The problem: Reproduce the XPath basics guide below word for word, from its opening question through the last line.

Text excerpt:

------------------------------------------------------------

What are the basics of XPath syntax?
XPath uses path expressions to navigate HTML/XML documents. Understanding the core syntax is essential.
Basic path expressions:
Absolute path (from root):
/html/body/div/p
Selects exact path from document root. Fragile - breaks if structure changes.
Relative path (anywhere in document):
//p
Selects all <p> elements anywhere. Most common and flexible.
Current node:
.
Parent node:
..
Attribute selection:
Select element with attribute:
//div[@class='product']
Select attribute value:
//img/@src
Multiple attributes:
//input[@type='text'][@name='email']
Predicates (filters):
By position:
//li[1] # First li element
//li[last()] # Last li element
//li[position() < 4] # First 3 elements
By condition:
//div[@class='active']
//span[@id and @class] # Has both id and class
Text matching:
Exact text:
//button[text()='Submit']
Contains text:
//p[contains(text(), 'Price')]
Starts with:
//div[starts-with(@class, 'product-')]
Axes (navigation):
Child:
//div/child::p
# Same as: //div/p
Parent:
//span/parent::div
# Same as: //span/..

------------------------------------------------------------

Information shown:
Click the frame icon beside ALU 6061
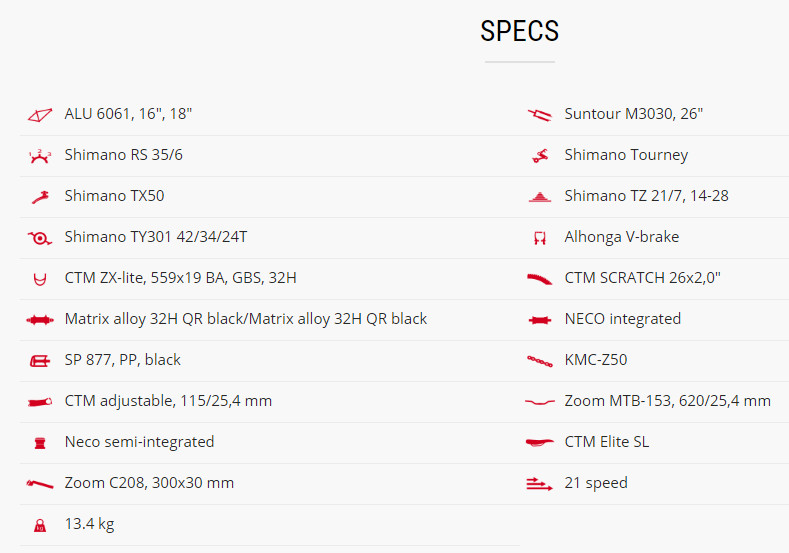pyautogui.click(x=40, y=115)
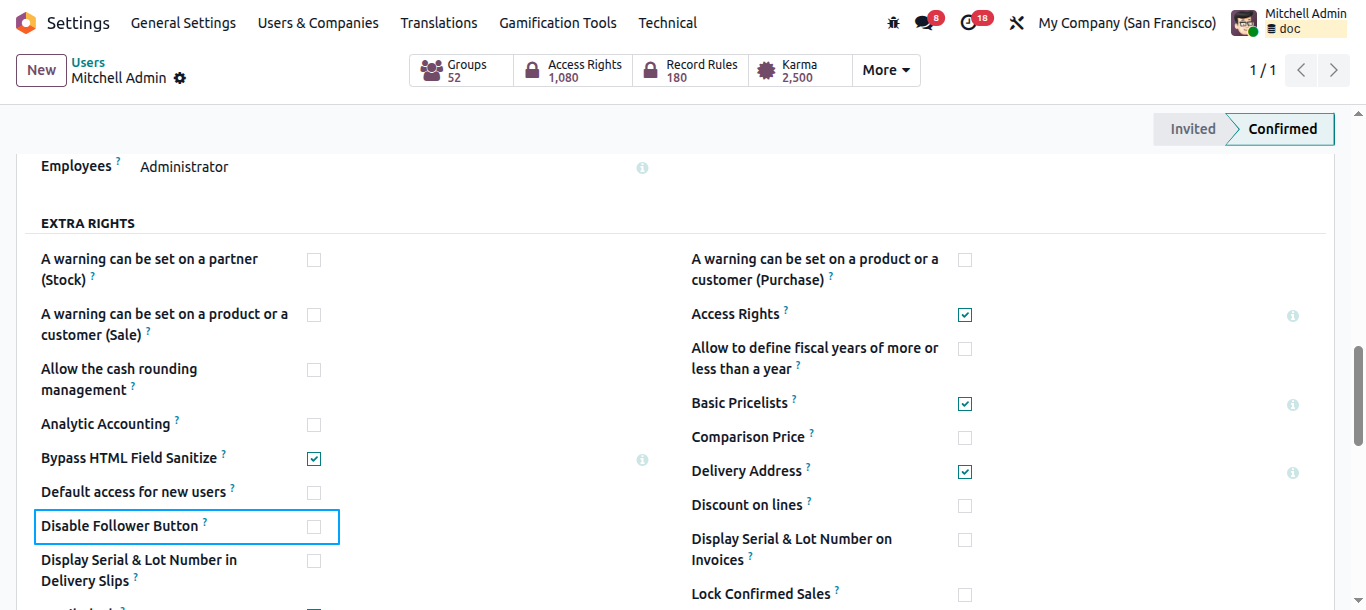Click the wrench tools icon

pyautogui.click(x=1017, y=23)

------------------------------------------------------------

Completed task:
What are the basics of XPath syntax?
XPath uses path expressions to navigate HTML/XML documents. Understanding the core syntax is essential.
Basic path expressions:
Absolute path (from root):
/html/body/div/p
Selects exact path from document root. Fragile - breaks if structure changes.
Relative path (anywhere in document):
//p
Selects all <p> elements anywhere. Most common and flexible.
Current node:
.
Parent node:
..
Attribute selection:
Select element with attribute:
//div[@class='product']
Select attribute value:
//img/@src
Multiple attributes:
//input[@type='text'][@name='email']
Predicates (filters):
By position:
//li[1] # First li element
//li[last()] # Last li element
//li[position() < 4] # First 3 elements
By condition:
//div[@class='active']
//span[@id and @class] # Has both id and class
Text matching:
Exact text:
//button[text()='Submit']
Contains text:
//p[contains(text(), 'Price')]
Starts with:
//div[starts-with(@class, 'product-')]
Axes (navigation):
Child:
//div/child::p
# Same as: //div/p
Parent:
//span/parent::div
# Same as: //span/..